Somewhere in there is the simple fact that many business people simply cannot cope with anything other than simple presentation of figures. In respect of a marketing competition that I am regularly invited to mark, I am constantly astonished by the low level of numeracy displayed by individuals who otherwise appear to be highly gifted verbally and in business terms.

Is that universally true? I am well aware that I write from the perspective of the UK, which has a reputation for a lack of mathematical skill within its education system. In the past, going no further than across the channel into France I was able to recruit statistical analysts of a calibre far in advance of any candidates I had chanced upon in the UK. Equally – though I am nervous of playing to national stereotypes – I have been seriously impressed by the work of analysts who have come to the UK after being educated in the Far East: in India, Singapore and China.

Clearly, this flight from analysis and insistence on treating customer strategy as a soft science is not global: perhaps, therefore, as the journal increasingly reaches out across the world, it may in time find itself starting to return more closely to its empirical roots.

Of course, there are other difficulties, other reasons why the straightforward promotion–response view of the world cannot hold sway as it used to. These have to do with the fact that both media and customer bases have been rapidly fragmenting. First it was products, proliferating from a few dozen per market sector in the sixties to hundreds in the 1980s and 1990s.

Then it was consumers, who more and more are recognised as acting individually – as ‘segments of one’ – making their categorisation difficult and trend analysis next to impossible. Last but by no means least has been the fragmentation of media: the new electronic channels have added new routes to contact; however, within each channel, individuation has been the story.

On television and radio, the simple UK view of two terrestrial TV channels and four or five radio stations in the late 1960s has exploded to hundreds of both, all available pretty much anywhere in the UK. This is even before taking account of the Internet and the fact that in theory that makes every channel in the world that chooses to put its product onto the web is also now accessible. No longer hundreds of channels, but potentially thousands.

Then, within the new media, there is the ‘blogosphere’ and social networking: a world in which individuals appear to be consuming information as never before; yet almost every single individual's consumption profile is different from every other.
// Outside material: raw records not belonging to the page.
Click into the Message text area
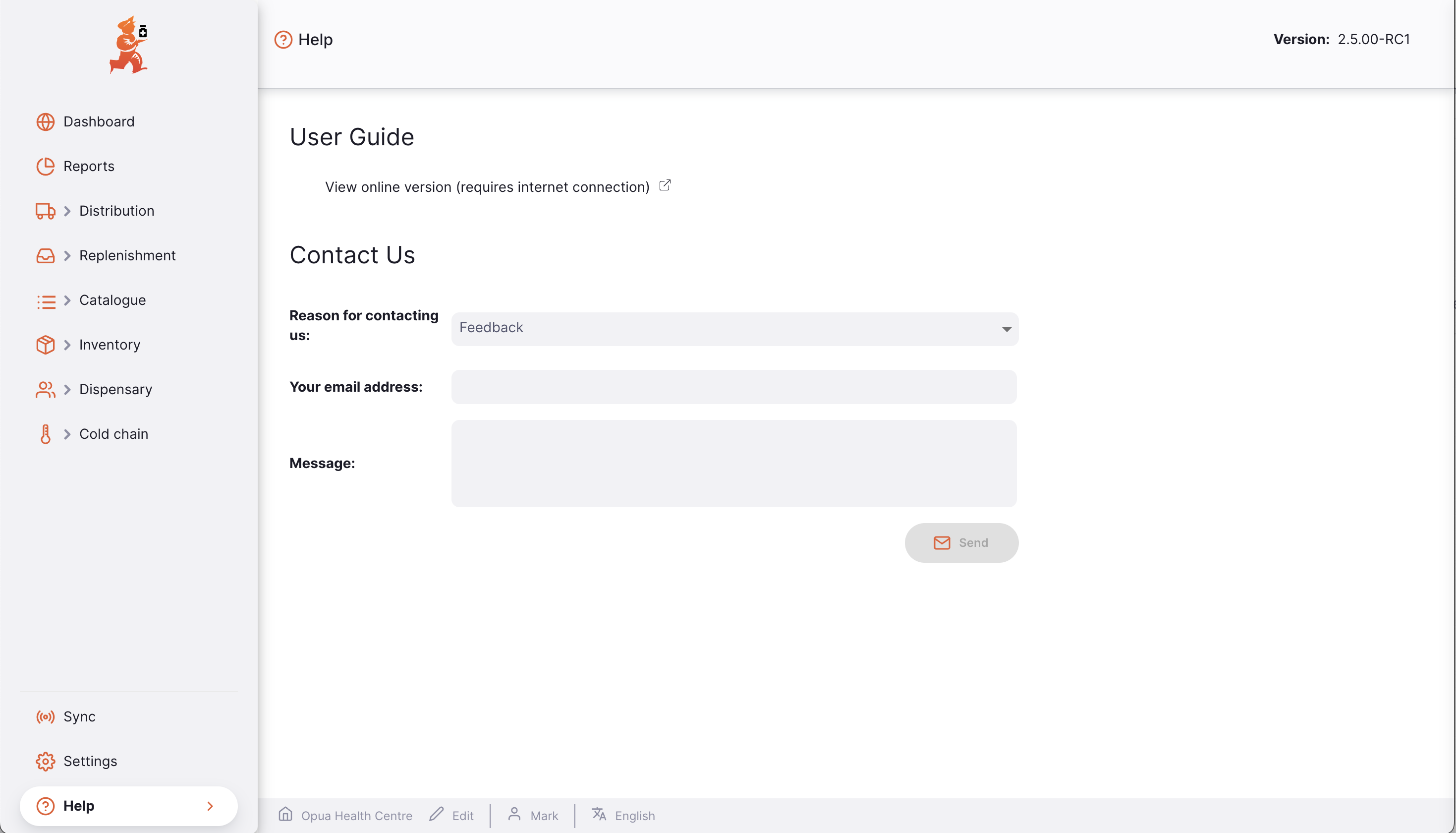 point(734,464)
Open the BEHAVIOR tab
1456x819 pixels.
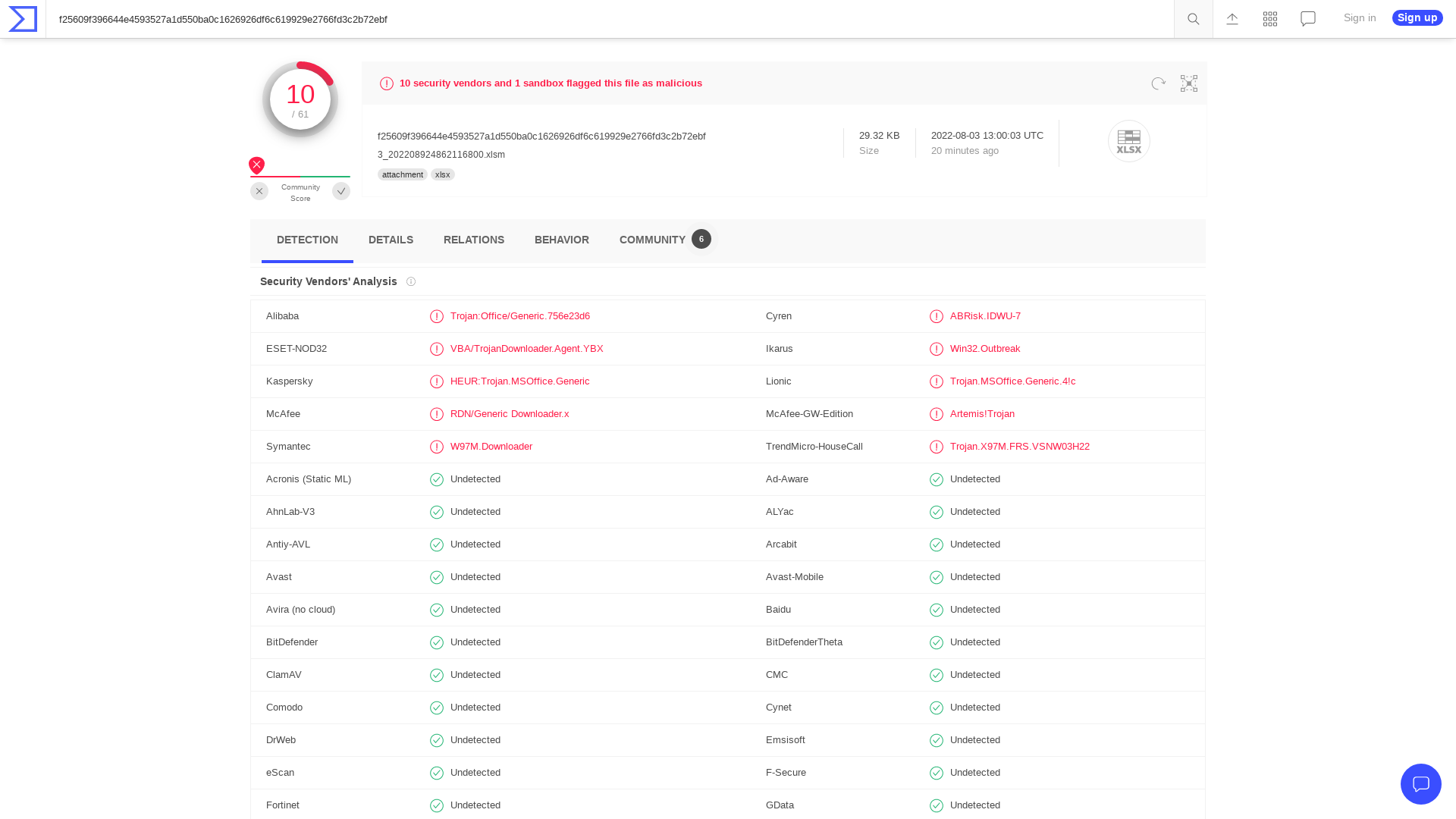(561, 240)
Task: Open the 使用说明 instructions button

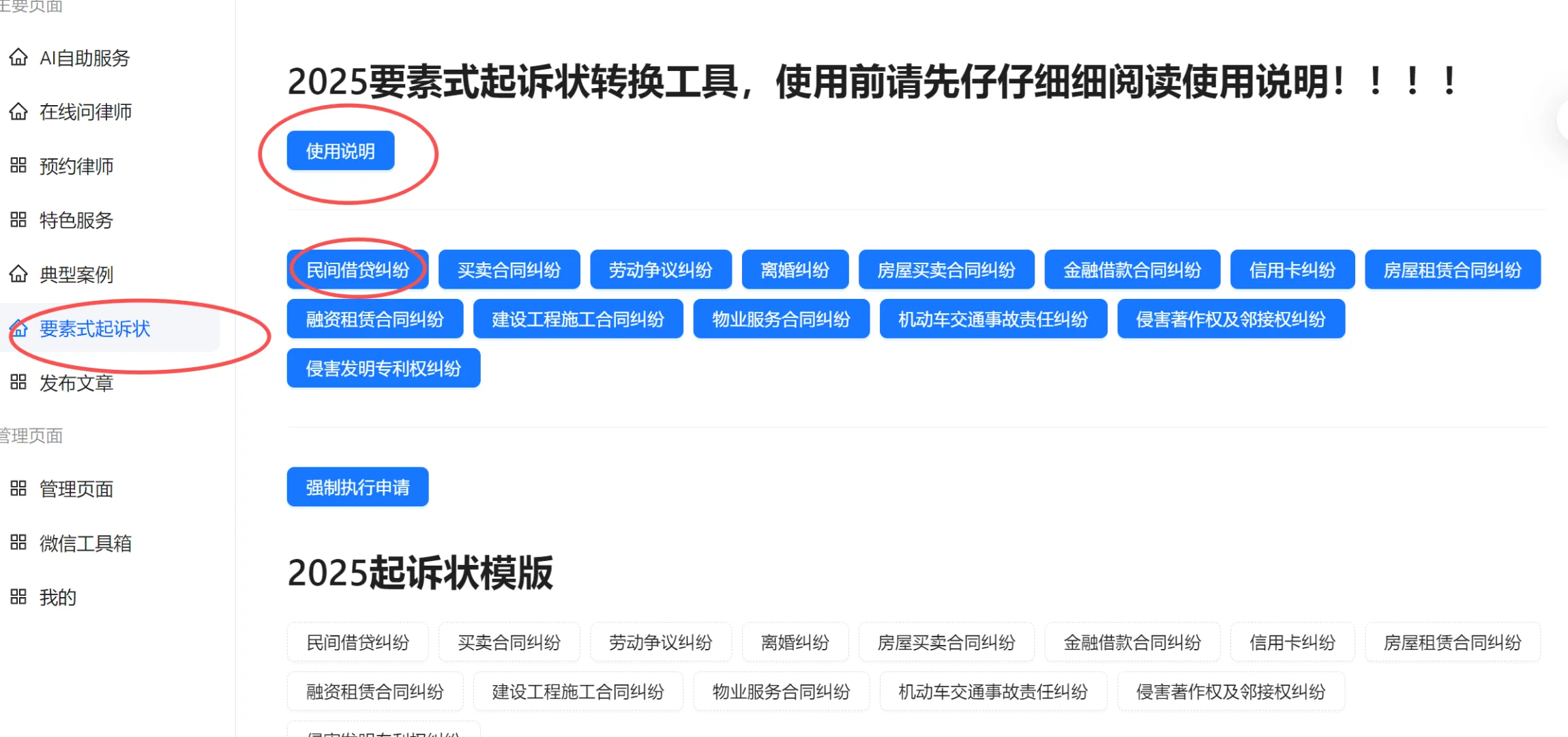Action: click(340, 150)
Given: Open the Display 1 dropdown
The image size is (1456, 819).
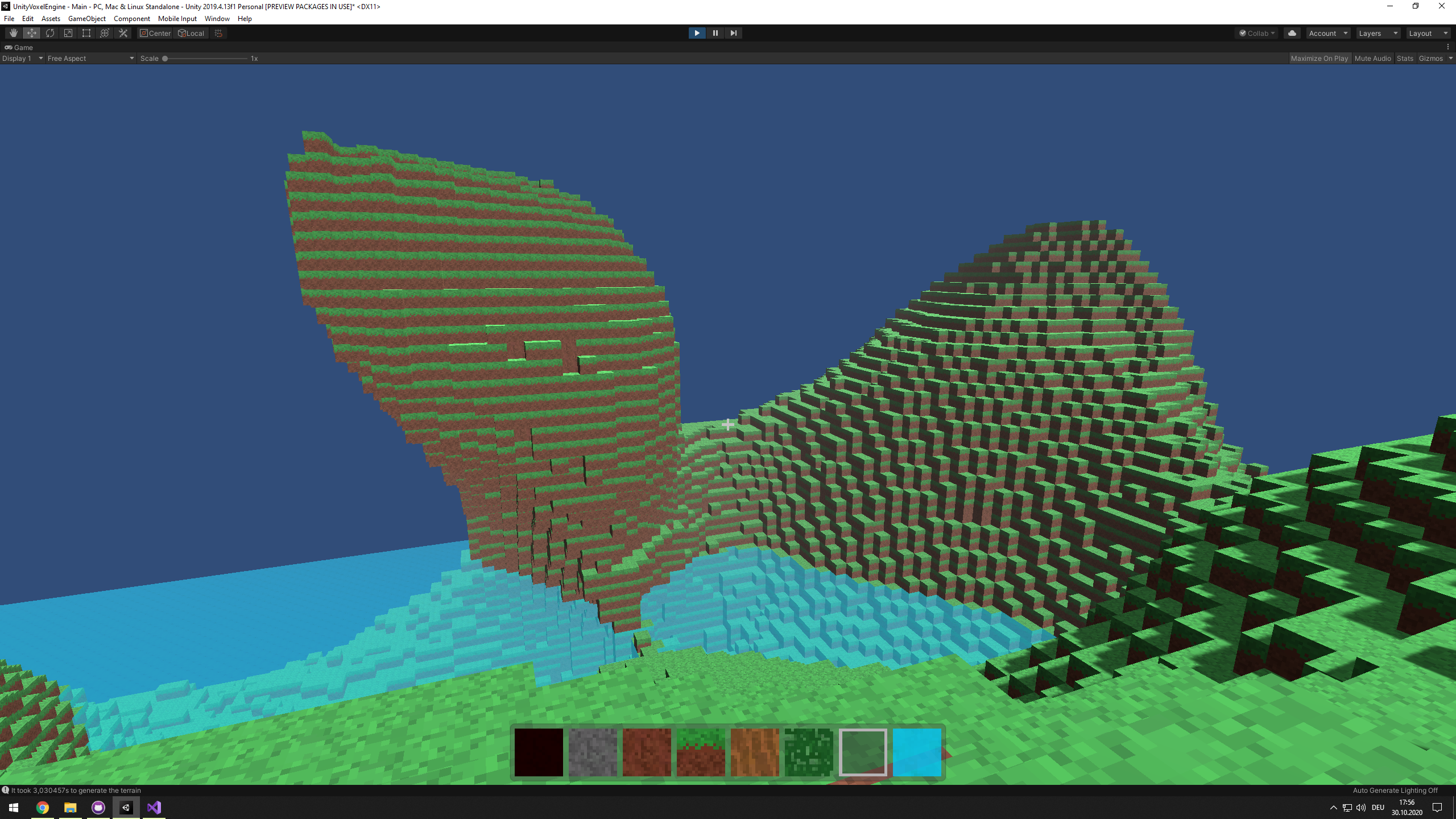Looking at the screenshot, I should point(23,59).

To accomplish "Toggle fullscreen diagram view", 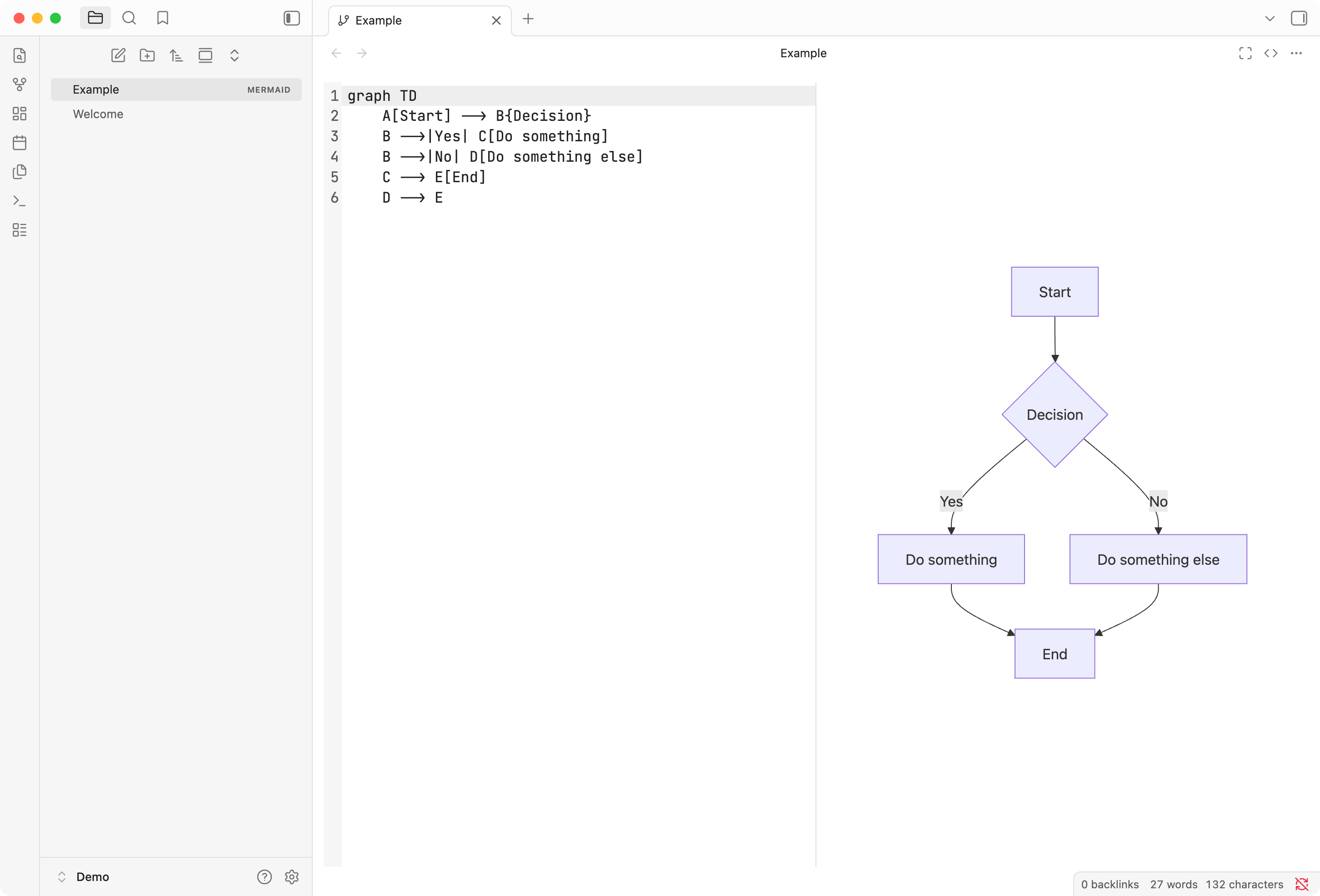I will [x=1245, y=53].
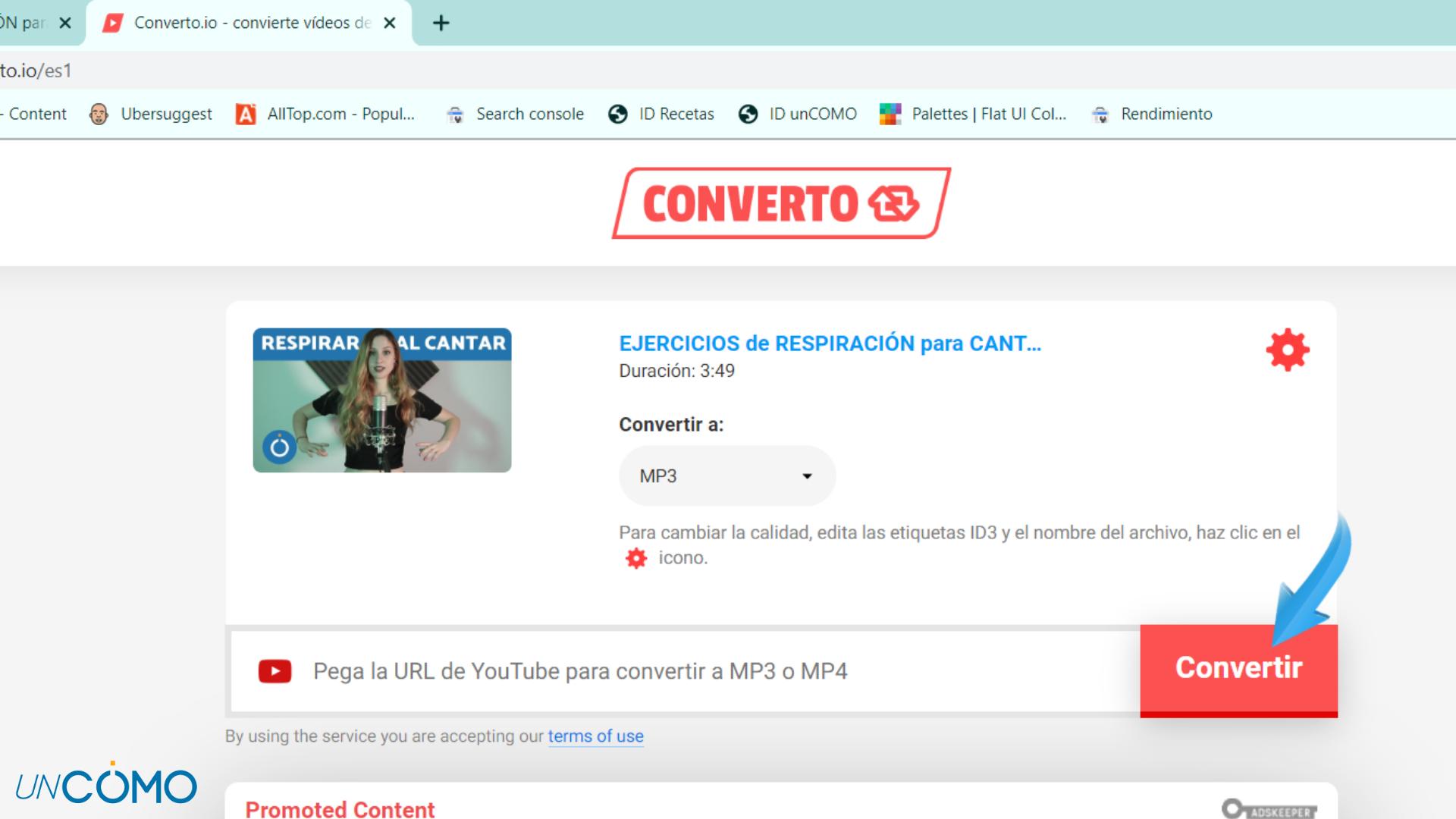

In such a world, some degree of empirical marketing is possible – but nowhere near to the extent that once was thought.

Recently, such change has given rise to papers looking at the wider social network, asking what effect that has on purchasing decisions and questioning how business can measure the impact of those who are non-customers, yet still have a major influence on others’ purchasing decisions.

So no: the journal is not what it was. It has adapted to changing conditions and to changing demands by its customers – the academics and business leaders who read it regularly.

For their part, change is the result of two quite different drivers: first a lack of ability when it comes to dealing with figures, which in turn leads to a rejection of marketing that is too mechanistic; and second, the most enormous amount of change in the world at large.

Putting that together, it is clear that the rigorous view, formed when this journal was first established, of marketing as capable of coming close to science is no longer tenable. In its place, we are back to the view of marketing as insightful, strategic, creative, relying on database and the information coming from database to illuminate the darker recesses of the customer psyche.

In one sense, that is a falling back from the high aspirations of the 1980s; in another, perhaps, it was always going to happen. Because in the end, that was the practical, pragmatic thing to do, which is also, it might be argued, very much in the spirit of the empirical approach.

Not quite as scientific, but much more realistic.